TASK DIRECTIONS: Please copy the records exactly as they appear, with all pictures left out.

——

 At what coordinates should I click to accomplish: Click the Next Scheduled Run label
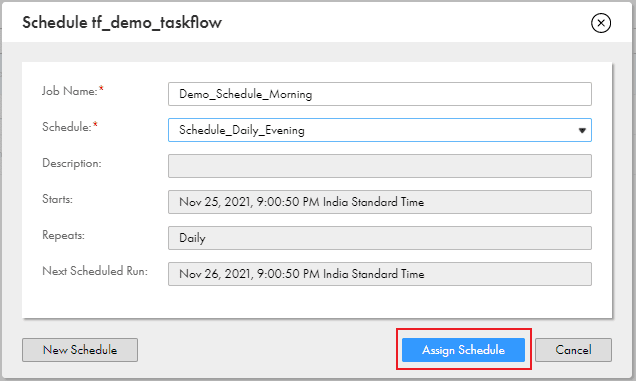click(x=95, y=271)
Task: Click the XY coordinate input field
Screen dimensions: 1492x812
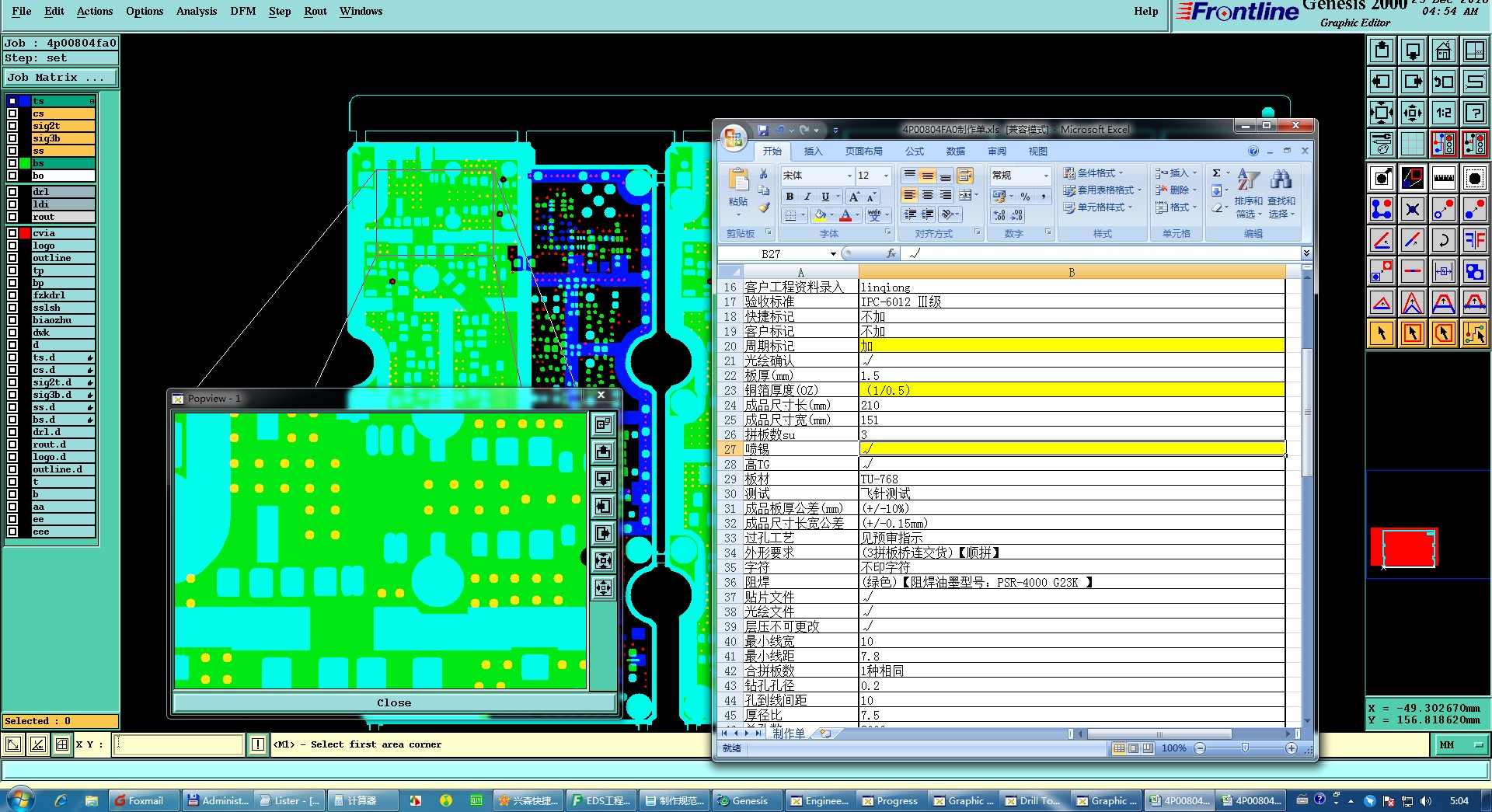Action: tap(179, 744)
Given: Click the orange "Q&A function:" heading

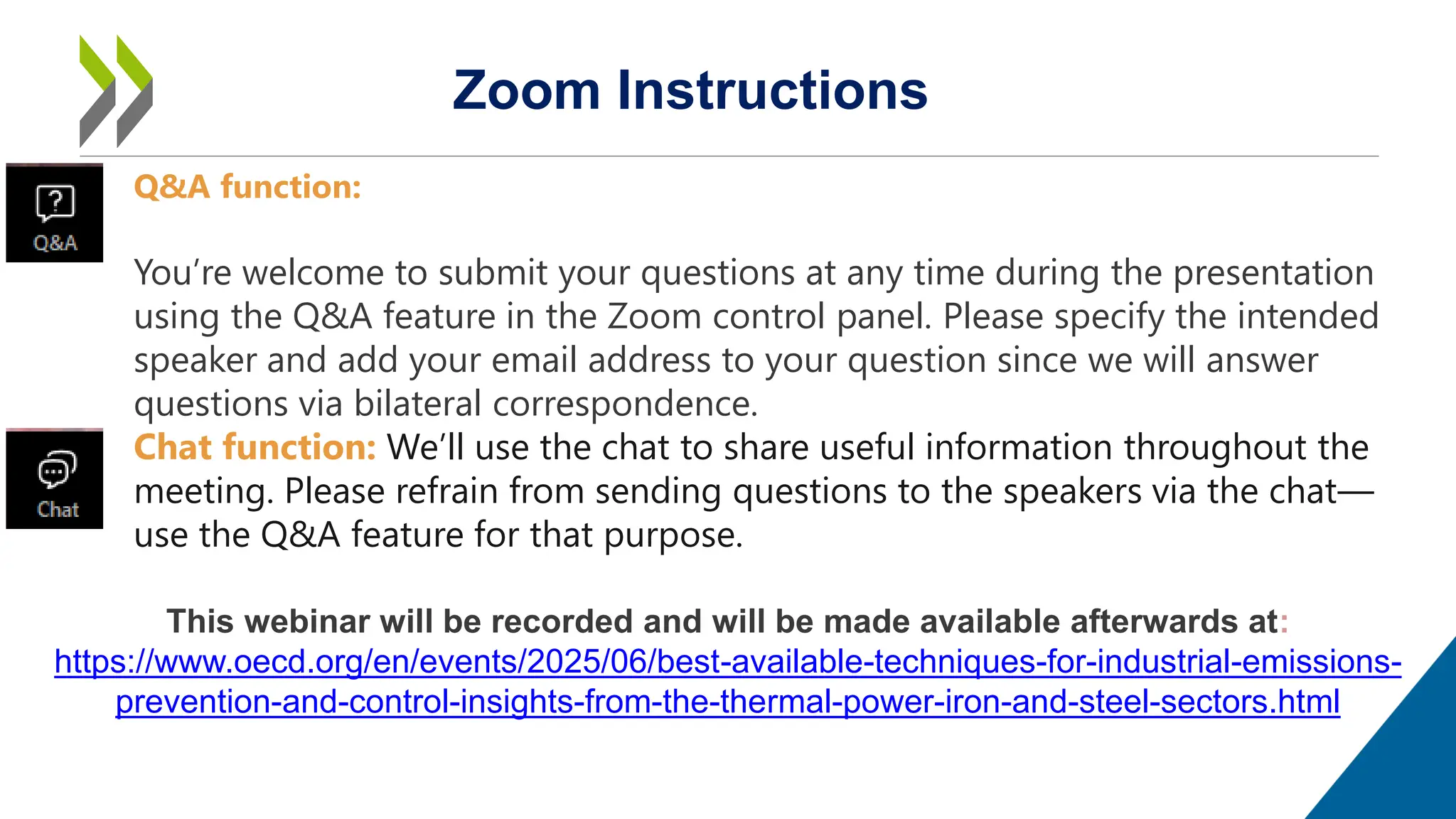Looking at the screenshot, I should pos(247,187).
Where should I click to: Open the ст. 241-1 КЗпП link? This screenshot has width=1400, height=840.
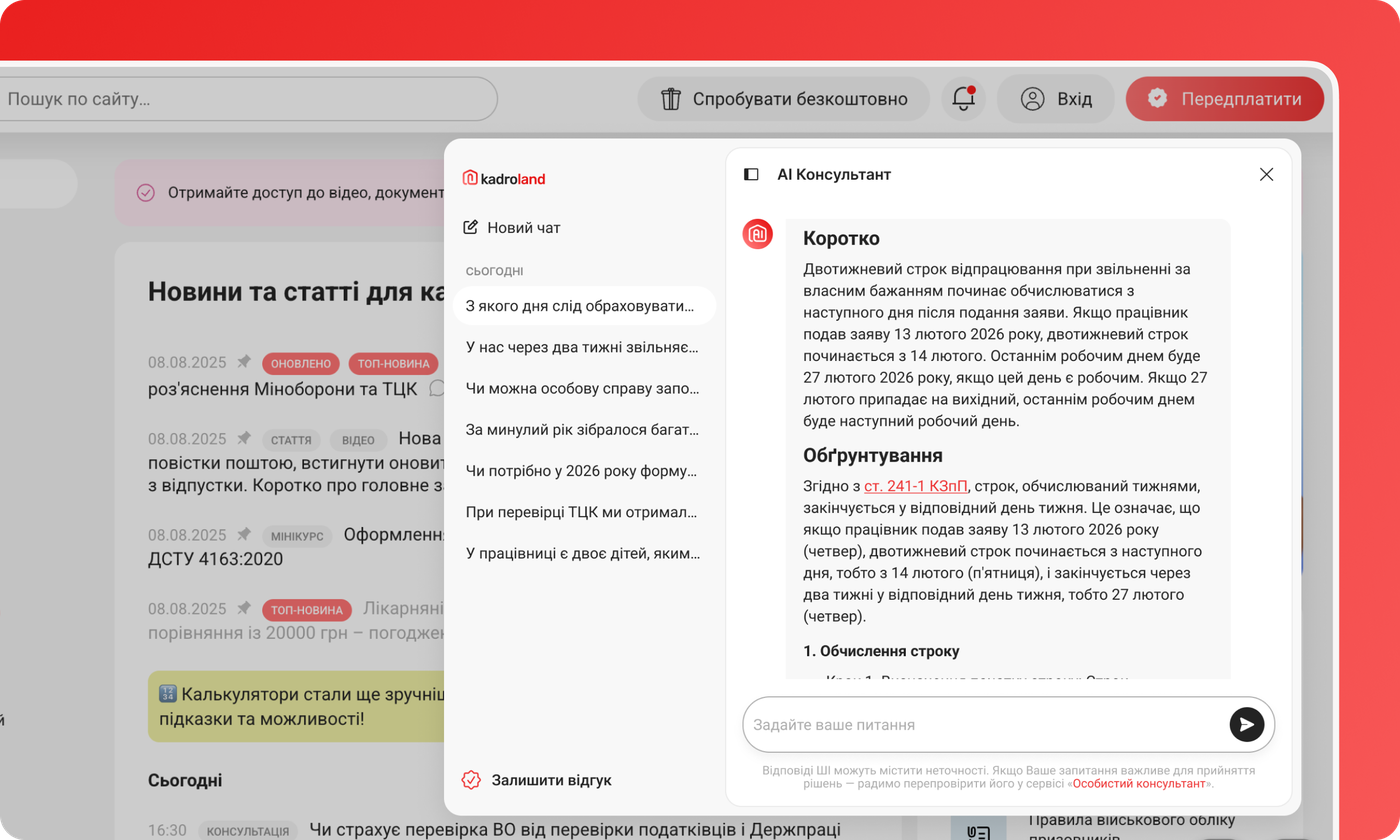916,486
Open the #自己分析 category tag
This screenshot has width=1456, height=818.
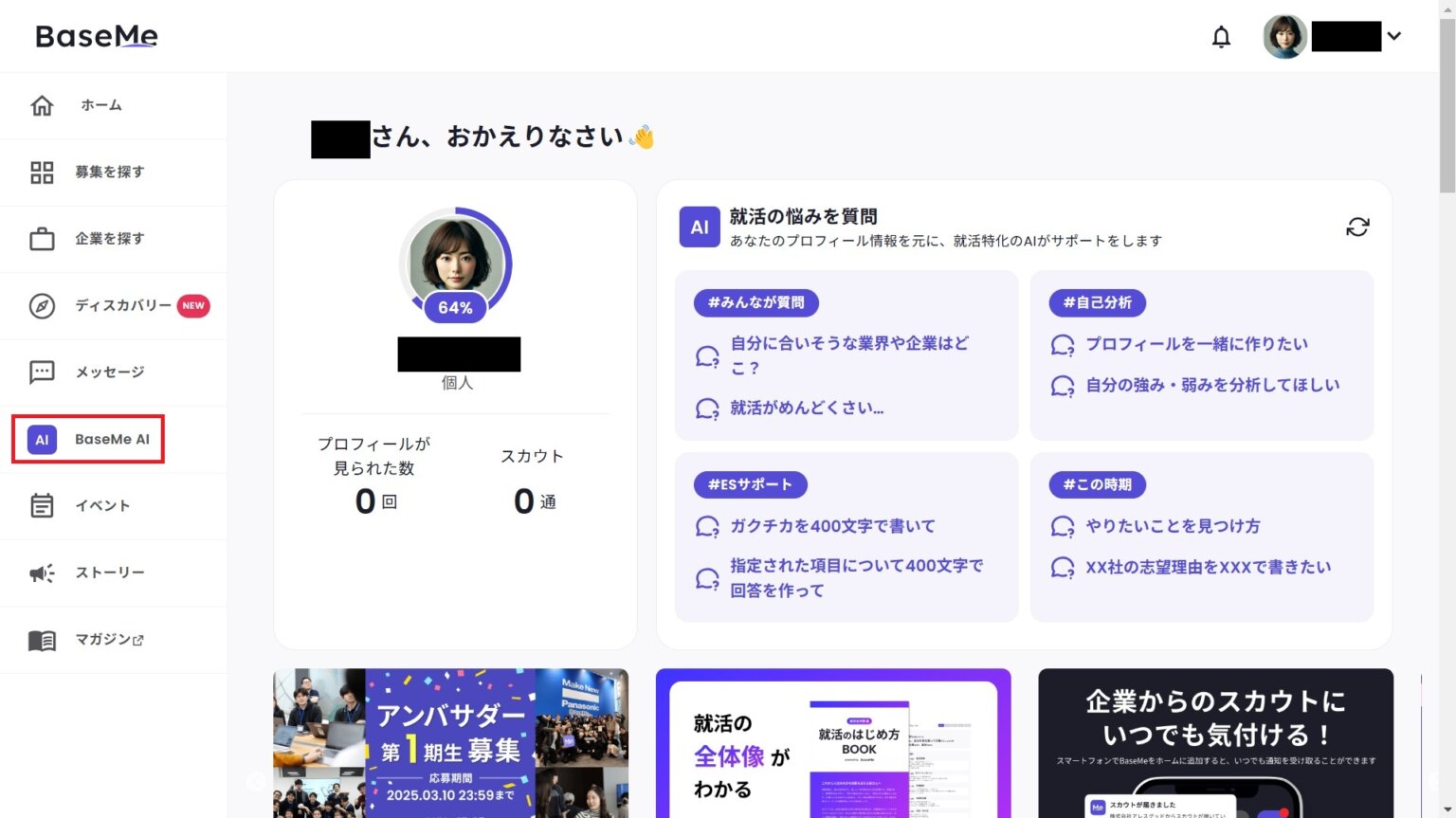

——

OUTPUT FOR THIS TASK:
 At what coordinates should I click to accomplish: Click the Next Scheduled Run label
click(x=95, y=271)
Task: Click the XY coordinate input field
Screen dimensions: 1492x812
Action: tap(179, 744)
Given: Click the orange "Q&A function:" heading

Looking at the screenshot, I should pos(247,187).
Where should I click to: Open the ст. 241-1 КЗпП link? This screenshot has width=1400, height=840.
916,486
Open the #自己分析 category tag
This screenshot has width=1456, height=818.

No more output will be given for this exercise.